The Kellogg Morning Foods segment experienced weaker sales. Declines in cereal consumption lessened. Kellogg attributed the directionally improved trends to efforts the company has made toward emphasizing wellness attributes.
Sales were higher for the U.S. Specialty channels segment, which was boosted by the vending and convenience channels. The North America Other segment, comprised of the U.S. Frozen Foods, Kashi Company, and Canadian businesses, as well as the recently acquired RXBAR, increased net sales strongly.
“RXBAR continued its strong growth, expanding distribution and share; it contributed about 15 percentage points to North America Other’s currency-neutral net sales growth in the quarter,” Kellogg said. “We continue to see the benefits of maintaining RX’s independence and entrepreneurial approach as well as the benefits of RX’s access to Kellogg’s considerable resources. We’ll leverage this new growth platform more and more in the future.”
Mr. Cahillane cited steadily improving performance in Kellogg’s Kashi business, with consumption outpacing the category in the natural channel and gaining share in the traditional cereal channel as well. Bear Naked granola performed well, too, he said.
Strength in the Frozen Foods business was particularly impressive given a tough comparison with the year-ago quarter, Mr. Cahillane said.
“Eggo gained share, aided by the successful relaunch of our Thick & Fluffy sub line,” he said. “And Morningstar Farms also continued to gain share, sustaining double-digit consumption growth behind its core grilling items. Frozen Foods are on trend, and we have strong brands and solid commercial plan to continue to grow even as we face tougher comps in the second half.”
Answering questions later in the call, Mr. Cahillane said introductions like Thick & Fluffy have helped Kellogg offset rising input costs.

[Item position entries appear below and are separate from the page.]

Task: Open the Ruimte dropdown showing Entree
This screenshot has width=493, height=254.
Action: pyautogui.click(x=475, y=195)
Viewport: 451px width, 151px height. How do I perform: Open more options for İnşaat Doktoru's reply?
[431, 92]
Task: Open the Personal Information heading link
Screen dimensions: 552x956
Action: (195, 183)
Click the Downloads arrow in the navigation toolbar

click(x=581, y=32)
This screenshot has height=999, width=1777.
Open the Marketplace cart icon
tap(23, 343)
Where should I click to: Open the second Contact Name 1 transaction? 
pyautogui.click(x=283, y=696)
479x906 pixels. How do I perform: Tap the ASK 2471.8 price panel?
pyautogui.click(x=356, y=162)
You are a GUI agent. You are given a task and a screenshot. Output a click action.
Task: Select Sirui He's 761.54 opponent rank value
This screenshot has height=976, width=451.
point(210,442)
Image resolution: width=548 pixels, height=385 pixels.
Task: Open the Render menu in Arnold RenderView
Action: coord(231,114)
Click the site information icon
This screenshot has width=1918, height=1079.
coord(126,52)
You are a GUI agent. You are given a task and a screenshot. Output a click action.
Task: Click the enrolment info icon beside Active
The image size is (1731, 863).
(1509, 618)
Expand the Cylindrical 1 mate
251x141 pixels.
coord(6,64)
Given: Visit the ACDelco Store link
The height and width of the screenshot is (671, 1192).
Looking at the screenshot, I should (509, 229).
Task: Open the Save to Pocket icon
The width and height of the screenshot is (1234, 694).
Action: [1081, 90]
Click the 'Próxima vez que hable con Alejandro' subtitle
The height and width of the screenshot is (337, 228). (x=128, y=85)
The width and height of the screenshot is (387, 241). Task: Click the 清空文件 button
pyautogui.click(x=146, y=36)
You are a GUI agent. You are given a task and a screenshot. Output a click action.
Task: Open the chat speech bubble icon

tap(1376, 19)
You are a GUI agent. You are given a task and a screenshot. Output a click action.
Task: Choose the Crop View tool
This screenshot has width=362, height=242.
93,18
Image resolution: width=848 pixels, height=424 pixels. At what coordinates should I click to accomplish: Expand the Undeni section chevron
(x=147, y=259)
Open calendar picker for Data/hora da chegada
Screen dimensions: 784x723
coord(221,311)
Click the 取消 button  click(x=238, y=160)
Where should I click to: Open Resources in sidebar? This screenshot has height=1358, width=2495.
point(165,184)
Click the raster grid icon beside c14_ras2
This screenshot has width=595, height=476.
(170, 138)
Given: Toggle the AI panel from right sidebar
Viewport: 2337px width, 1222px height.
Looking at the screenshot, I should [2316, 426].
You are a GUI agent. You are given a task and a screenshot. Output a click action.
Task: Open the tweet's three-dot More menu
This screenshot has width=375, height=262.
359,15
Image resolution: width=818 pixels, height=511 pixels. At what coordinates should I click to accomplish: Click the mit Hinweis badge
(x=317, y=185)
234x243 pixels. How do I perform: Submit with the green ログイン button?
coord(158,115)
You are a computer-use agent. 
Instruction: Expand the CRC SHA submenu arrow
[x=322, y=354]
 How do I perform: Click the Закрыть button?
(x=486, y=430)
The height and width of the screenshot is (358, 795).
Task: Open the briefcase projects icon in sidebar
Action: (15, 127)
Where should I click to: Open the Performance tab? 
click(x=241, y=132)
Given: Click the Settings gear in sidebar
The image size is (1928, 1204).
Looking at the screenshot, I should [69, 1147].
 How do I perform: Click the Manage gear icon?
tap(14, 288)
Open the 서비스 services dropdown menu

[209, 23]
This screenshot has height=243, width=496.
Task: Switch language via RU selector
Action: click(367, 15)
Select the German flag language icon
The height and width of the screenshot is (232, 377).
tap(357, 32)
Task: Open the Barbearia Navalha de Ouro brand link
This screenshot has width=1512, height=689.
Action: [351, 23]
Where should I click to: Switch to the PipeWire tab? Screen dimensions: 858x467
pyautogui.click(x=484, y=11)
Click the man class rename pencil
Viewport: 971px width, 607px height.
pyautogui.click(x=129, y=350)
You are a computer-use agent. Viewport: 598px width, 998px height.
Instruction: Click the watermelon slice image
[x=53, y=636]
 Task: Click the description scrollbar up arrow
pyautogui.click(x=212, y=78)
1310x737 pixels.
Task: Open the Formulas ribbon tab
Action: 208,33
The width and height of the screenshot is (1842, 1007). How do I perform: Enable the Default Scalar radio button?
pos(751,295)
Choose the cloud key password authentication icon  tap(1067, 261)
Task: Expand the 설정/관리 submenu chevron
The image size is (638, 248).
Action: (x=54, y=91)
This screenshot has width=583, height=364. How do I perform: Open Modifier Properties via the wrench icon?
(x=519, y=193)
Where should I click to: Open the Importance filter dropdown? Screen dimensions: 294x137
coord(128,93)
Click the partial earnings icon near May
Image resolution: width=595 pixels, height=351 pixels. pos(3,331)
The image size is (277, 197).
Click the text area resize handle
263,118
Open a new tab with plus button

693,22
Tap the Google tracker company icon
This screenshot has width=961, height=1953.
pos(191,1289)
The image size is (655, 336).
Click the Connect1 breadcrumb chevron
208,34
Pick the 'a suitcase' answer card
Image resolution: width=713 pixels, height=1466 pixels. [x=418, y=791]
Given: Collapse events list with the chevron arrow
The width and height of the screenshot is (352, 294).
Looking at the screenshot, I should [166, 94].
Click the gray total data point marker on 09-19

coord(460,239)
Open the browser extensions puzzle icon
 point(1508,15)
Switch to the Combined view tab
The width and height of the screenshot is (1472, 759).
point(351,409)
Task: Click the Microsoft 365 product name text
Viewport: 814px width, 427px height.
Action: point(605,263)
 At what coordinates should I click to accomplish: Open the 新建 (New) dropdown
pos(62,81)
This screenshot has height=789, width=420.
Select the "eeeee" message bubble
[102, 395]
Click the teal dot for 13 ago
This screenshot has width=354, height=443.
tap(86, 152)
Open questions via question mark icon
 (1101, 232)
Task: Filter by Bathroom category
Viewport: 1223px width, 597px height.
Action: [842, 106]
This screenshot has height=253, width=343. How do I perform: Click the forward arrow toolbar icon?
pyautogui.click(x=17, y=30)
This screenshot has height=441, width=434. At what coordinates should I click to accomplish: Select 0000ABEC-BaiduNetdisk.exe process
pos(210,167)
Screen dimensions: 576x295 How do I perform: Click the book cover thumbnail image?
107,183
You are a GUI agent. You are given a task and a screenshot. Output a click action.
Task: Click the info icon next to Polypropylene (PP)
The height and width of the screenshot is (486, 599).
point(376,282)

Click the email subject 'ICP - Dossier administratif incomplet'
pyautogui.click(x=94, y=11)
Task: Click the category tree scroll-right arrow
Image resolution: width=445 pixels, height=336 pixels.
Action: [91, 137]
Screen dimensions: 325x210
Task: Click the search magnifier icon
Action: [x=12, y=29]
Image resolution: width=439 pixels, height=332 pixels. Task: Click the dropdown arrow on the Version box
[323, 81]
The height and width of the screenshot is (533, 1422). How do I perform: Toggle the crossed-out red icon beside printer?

“We’ll first and foremost look to productivity to cover all of our input costs, including transportation inflation and so forth and revenue growth management to make up the balance of it,” he said. “And we see good opportunities to continue to do that. Eggo is a good example, Eggo Thick & Fluffy, where we’ve relaunched that line with new packaging, which was much more premium in nature with the new additional food, which was Double Chocolate. And we got a 12% increase in price, and it worked for everybody. It worked for the consumer because they absolutely love the product, had almost zero elasticity. It worked for the retailer extremely well because it’s a higher ring on the same margin for them. It worked well for us.”
Improved profitability bodes well for the future, Mr. Cahillane said.
“We can now afford to more fully support power brands like Pringles, Cheez-It and Rice Krispies Treats, and we can afford, for the first time in years, to support other key brands in our portfolio — brands like Keebler Fudge Shoppe, Nutri-Grain and Special K bars,” he said.
In the first six months of 2018, Kellogg net income was $1,040 million, equal to $3 per share, up 89% from $549 million, or $1.57, in January-June 2017. Sales were $6,761 million, up 5% from $6,423 million.